Stossel disputed that the effectiveness of government oversight in the workplace by the Occupational Safety and Health Administration was bad for the long-term health of citizens. He argued that unsafe equipment and workplaces are eventually fixed by a free market system because organizations learn to fix problems and unsafe procedures without government oversight.

Stossel also disputed the effectiveness of OSHA in reducing accidents and fatalities in the workplace, saying that the government taking credit for reduced workplace fatalities was akin to someone jumping in front of a parade and claiming that they had led it. The data, he contended, suggested that workplace fatalities were already on the decline before OSHA was implemented. An audience member said during the Q&A following the lecture that OSHA was not the only piece of legislation designed to improve working conditions for Americans, and said that Stossel, by ignoring this fact, did not fairly represent the progression of safety in America.

Stossel then discussed the problems introduced by President Lyndon Johnson’s War on Poverty, a series of bills which established programs and institutions including Head Start, Medicare and Medicaid. “We get the unintended consequences that you always get with government control. We taught some people to be dependent. We taught mothers that they were better off if the father was not in the house,” he said. He did not provide evidence to substantiate this claim.

Stossel was critical of sensational reporting that does more to stoke fears in the public than to actually inform consumers. For instance, he said, the coverage of plane crashes in the news media makes planes seem more dangerous than they really are. Statistically, far more Americans die each year in car accidents than plane crashes, and reporting on sensational news obscures what is actually more dangerous. 

Stossel mentioned news media coverage of the crashes of Ethiopian Airlines Flight 302 and Lion Air Flight 610, both of which occurred on the same model of Boeing jet, though he did not elaborate on the focus of those stories. Coverage in the New York Times has focused on the lack of oversight on Boeing in regulating the safety controls of their jets.
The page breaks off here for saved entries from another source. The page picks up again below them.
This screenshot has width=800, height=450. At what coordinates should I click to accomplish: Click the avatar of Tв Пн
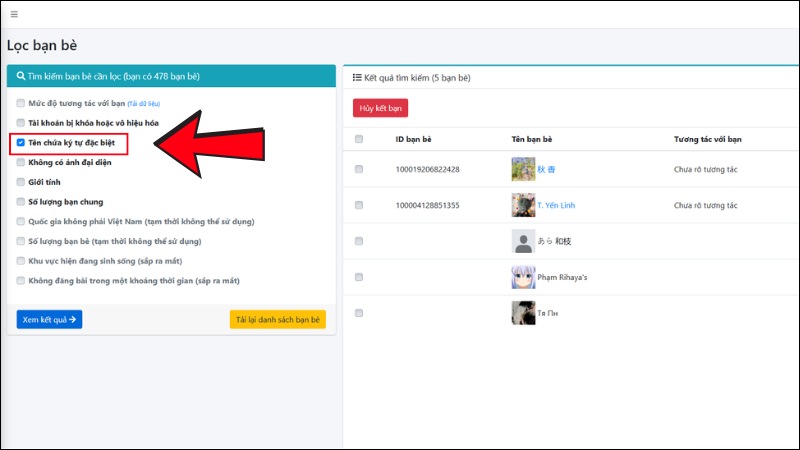tap(523, 313)
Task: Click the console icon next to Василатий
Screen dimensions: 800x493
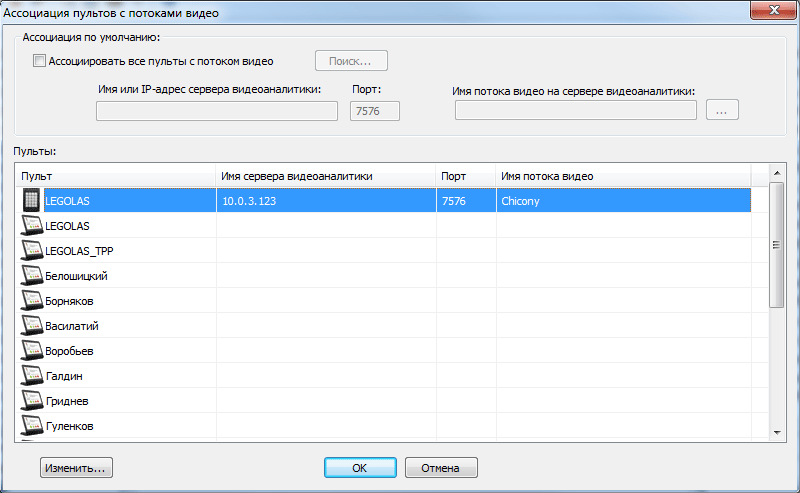Action: click(x=32, y=326)
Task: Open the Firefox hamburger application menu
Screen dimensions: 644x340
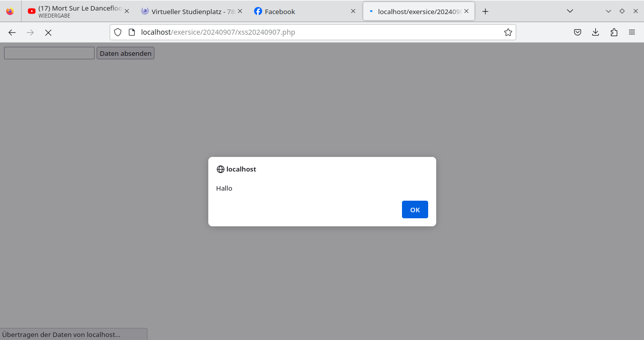Action: (632, 32)
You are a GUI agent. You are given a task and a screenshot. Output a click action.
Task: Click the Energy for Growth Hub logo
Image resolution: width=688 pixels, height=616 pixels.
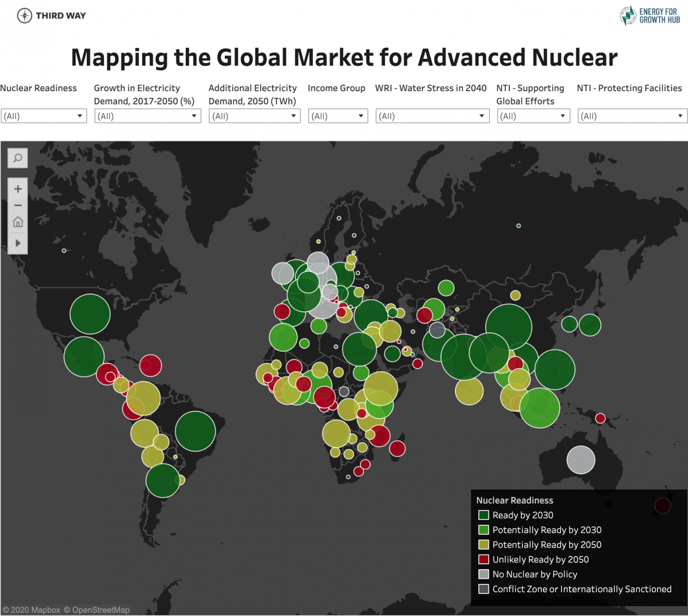649,16

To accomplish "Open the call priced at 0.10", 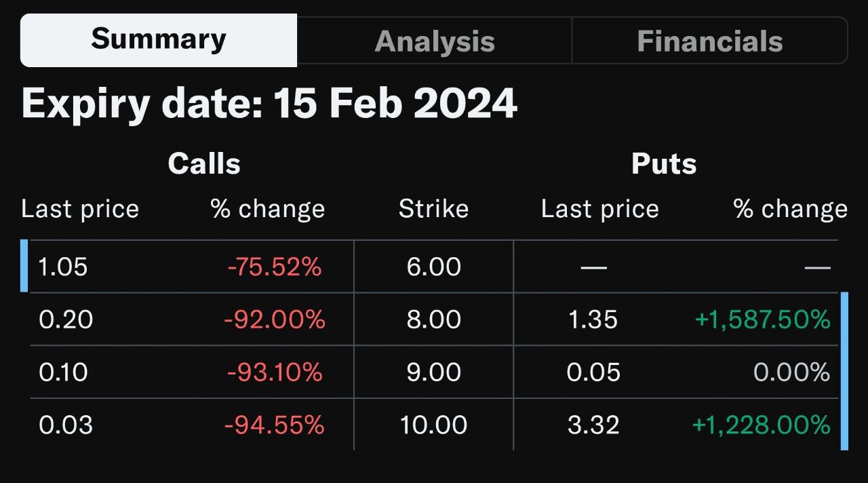I will (x=63, y=372).
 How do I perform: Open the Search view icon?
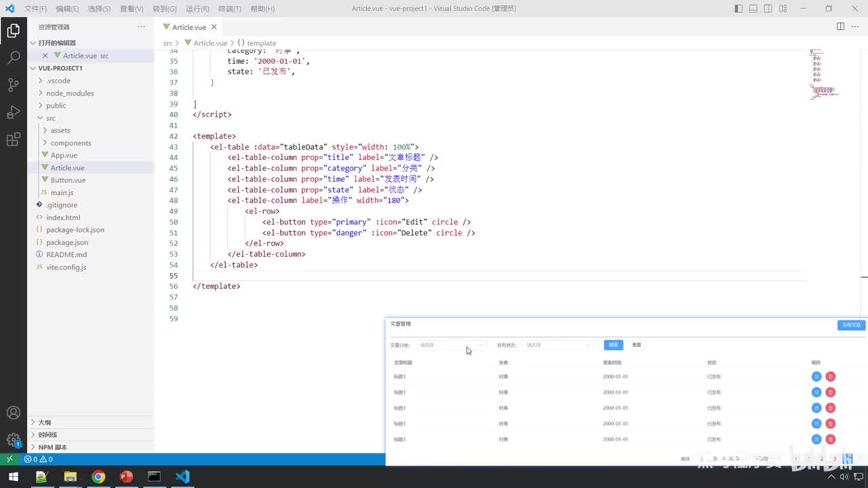[13, 58]
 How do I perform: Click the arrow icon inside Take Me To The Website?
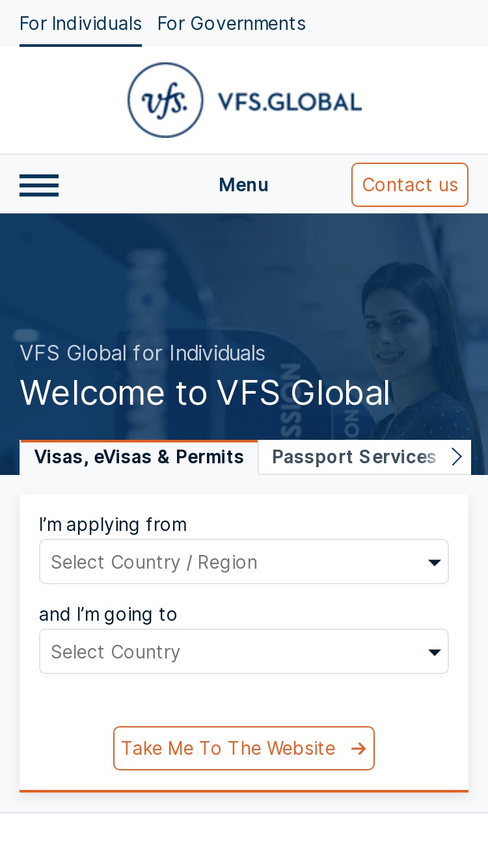[x=359, y=749]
Following the lecture, Stossel fielded questions about his presentation. Many students, including Sam Charnizon ’19, asked Stossel to clarify the stances he outlined in his lecture. Charnizon said he felt the chart Stossel presented about OSHA accidents was “disingenuous” because the accidents were only being measured by fatalities. Charnizon paraphrased Stossel’s argument as “‘I would rather … let [people] die than ask the government to try to make [workplace environments] better through regulations.’ To me, that seems archaic,” he added. “Can you please explain why allowing people to die is a better idea than trying to use government regulation?”

“Because perfect isn’t one of the choices,” Stossel replied. “And people will die as life moves forward. Now, the question is, what will lead to the fewest deaths over time? There’s just no evidence that government will, and the money it takes will cause more deaths.” 

Another student asked if Stossel thought privatized healthcare was an example of a “market failure” where business alone was unable to effectively deliver affordable health care to consumers. Stossel said it was not a market failure, but rather a sign that government subsidies have made healthcare more expensive and complicated in the United States.

—Editor's Note: Trevor Filseth ’20 is a senior staff writer for the Justice.